Когда компрессор по новой заполнил баллоны пускового воздуха, «дед» опять с остервенением стал крутить колесо управления в безрезультатной попытке запустить главный двигатель, чтобы судно вновь обрело ход.
– Здесь какая-то закавыка, – предположил я.
– Это и дураку ясно! – коротко отреагировал «дед» и продолжал раскручивать дизель на пусковом воздухе до посинения в лице.
Волосы у него взлохматились и стояли торчком, как у клоуна на манеже. Усы загустились и сбились в сплошной чёрный валик. А двигатель только и делал «чах-чах-чах» и «п-шшшш», и – тишина. Потом опять: «чах-чах-чах-чах». И так много раз. Компрессор постоянно качает воздух, дед всё время крутит баранку, капитан настойчиво звонит по телефону в машинное отделение, я чешу «репу» – не знаю, что делать, а двигатель, как заговорённый, – «чах-чах-чах»… На большее он был явно не способен. «Сработала блокировка, – подумал я. – Раз была аварийная остановка, значит, просто так его не запустишь».
Я подошёл к регулятору оборотов, который располагался около турбины, и заметил, что при раскрутке он совсем не реагирует, а, значит, топливо на форсунки не поступает. Естественно, двигатель не запускается. Я подошёл к «деду», отчаянно пытающемуся оживить наш основной механизм при помощи пускового колеса, и поделился своими наблюдениями. «Дед» на минуту остановился и, похоже, стал о чём-то думать. Даже волосы на его голове слегка опали от снявшегося напряжения, а густые усы раскрутились и закрыли верхнюю губу. Он подошёл к регулятору и стал смотреть на него, как на непонятную человеческому разуму диковину.
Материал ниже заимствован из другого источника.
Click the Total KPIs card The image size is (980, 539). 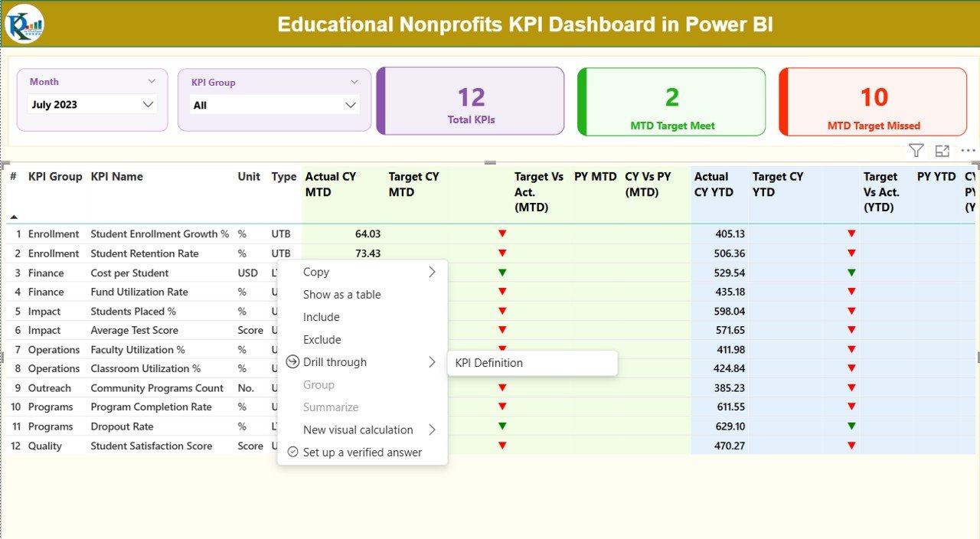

– Ну-ка, – сказал «дед» с откровенным любопытством, – крутани-ка движок ещё раз. – Посмотрим.
Приблизившись к колесу, я поставил его на пусковую позицию и через нужное время перевёл на топливо в режиме малого хода. Повторилось всё то же самое, но «дед» при повторном пуске принудительно поднял рукой приводной рычаг оборотов, и двигатель сразу заработал. Самое неприятное было то, что этот рычаг, долженствующий подниматься сам, упорно не хотел этого делать. Я опять подошёл к регулятору и стал досконально его изучать. Ничего особенного в нём не было – кусок железа со сложной конфигурацией. В одном месте, в небольшой впадине, я приметил маленький цилиндрический выступ. «Может быть, кнопка?» – подумал я. «Дед» в это время рассуждал:
– Что ж теперь получается? Я что – должен теперь сутками стоять и держать этот рычаг? Сам-то он не хочет работать.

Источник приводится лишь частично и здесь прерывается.